_Records from a dataset_
((

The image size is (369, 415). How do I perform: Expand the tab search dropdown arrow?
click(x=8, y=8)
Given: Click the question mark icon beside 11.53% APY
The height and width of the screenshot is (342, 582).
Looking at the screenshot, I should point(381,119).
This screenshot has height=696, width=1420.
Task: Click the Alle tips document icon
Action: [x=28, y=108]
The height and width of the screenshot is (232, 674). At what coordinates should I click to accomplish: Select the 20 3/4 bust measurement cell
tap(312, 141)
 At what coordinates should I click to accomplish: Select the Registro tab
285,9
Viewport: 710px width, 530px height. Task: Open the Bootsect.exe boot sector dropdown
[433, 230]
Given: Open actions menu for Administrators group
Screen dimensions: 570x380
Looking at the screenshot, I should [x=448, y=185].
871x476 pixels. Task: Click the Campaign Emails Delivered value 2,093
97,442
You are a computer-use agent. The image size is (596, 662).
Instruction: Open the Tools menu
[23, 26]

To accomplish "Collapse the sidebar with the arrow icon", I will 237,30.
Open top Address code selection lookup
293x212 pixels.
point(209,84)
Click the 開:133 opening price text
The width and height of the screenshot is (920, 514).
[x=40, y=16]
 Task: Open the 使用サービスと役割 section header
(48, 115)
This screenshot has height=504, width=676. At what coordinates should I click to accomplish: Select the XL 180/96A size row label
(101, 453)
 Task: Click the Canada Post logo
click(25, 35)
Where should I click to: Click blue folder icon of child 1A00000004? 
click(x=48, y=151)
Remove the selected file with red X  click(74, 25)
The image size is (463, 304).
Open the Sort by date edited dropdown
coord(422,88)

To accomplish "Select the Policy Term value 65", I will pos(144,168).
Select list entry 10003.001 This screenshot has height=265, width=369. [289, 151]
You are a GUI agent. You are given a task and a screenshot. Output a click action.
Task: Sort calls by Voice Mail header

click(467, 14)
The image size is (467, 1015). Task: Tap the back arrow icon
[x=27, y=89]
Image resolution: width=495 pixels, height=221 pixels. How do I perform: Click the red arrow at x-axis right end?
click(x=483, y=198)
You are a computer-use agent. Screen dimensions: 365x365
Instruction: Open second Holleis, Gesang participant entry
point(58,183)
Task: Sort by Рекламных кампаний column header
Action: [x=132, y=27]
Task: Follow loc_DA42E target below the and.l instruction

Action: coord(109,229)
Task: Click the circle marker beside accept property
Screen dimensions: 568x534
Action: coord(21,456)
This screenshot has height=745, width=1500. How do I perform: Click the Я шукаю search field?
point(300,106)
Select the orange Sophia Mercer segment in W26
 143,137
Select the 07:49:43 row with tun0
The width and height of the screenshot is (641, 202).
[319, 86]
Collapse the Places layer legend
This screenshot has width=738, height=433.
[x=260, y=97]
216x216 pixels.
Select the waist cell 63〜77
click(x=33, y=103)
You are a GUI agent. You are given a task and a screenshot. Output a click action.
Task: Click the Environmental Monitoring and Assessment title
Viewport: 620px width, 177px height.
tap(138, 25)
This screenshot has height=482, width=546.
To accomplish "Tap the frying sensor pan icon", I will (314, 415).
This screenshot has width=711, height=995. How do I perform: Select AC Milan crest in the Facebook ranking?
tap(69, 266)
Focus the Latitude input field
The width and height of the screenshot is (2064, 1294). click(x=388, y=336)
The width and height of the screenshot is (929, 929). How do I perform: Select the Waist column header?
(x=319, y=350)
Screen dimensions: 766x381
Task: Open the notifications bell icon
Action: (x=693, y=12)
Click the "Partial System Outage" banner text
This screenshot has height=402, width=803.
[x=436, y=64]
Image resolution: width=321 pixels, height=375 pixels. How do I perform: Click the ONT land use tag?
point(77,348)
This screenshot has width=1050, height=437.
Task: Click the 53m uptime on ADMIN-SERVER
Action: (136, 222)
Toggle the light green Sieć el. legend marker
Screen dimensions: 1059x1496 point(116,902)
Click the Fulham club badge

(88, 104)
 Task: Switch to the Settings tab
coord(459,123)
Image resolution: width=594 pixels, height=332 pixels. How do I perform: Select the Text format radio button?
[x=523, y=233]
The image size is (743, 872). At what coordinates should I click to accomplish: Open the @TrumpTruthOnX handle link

))

_Task prompt_
Write out the lines above, starting at the line that contains "Focus the Latitude input field" and ending with the final line, and nothing else; copy them exactly.

_Final answer_
Focus the Latitude input field
The width and height of the screenshot is (2064, 1294). click(x=388, y=336)
The width and height of the screenshot is (929, 929). How do I perform: Select the Waist column header?
(x=319, y=350)
Screen dimensions: 766x381
Task: Open the notifications bell icon
Action: (x=693, y=12)
Click the "Partial System Outage" banner text
This screenshot has height=402, width=803.
[x=436, y=64]
Image resolution: width=321 pixels, height=375 pixels. How do I perform: Click the ONT land use tag?
point(77,348)
This screenshot has width=1050, height=437.
Task: Click the 53m uptime on ADMIN-SERVER
Action: (136, 222)
Toggle the light green Sieć el. legend marker
Screen dimensions: 1059x1496 point(116,902)
Click the Fulham club badge

(88, 104)
 Task: Switch to the Settings tab
coord(459,123)
Image resolution: width=594 pixels, height=332 pixels. How do I perform: Select the Text format radio button?
[x=523, y=233]
The image size is (743, 872). At what coordinates should I click to accomplish: Open the @TrumpTruthOnX handle link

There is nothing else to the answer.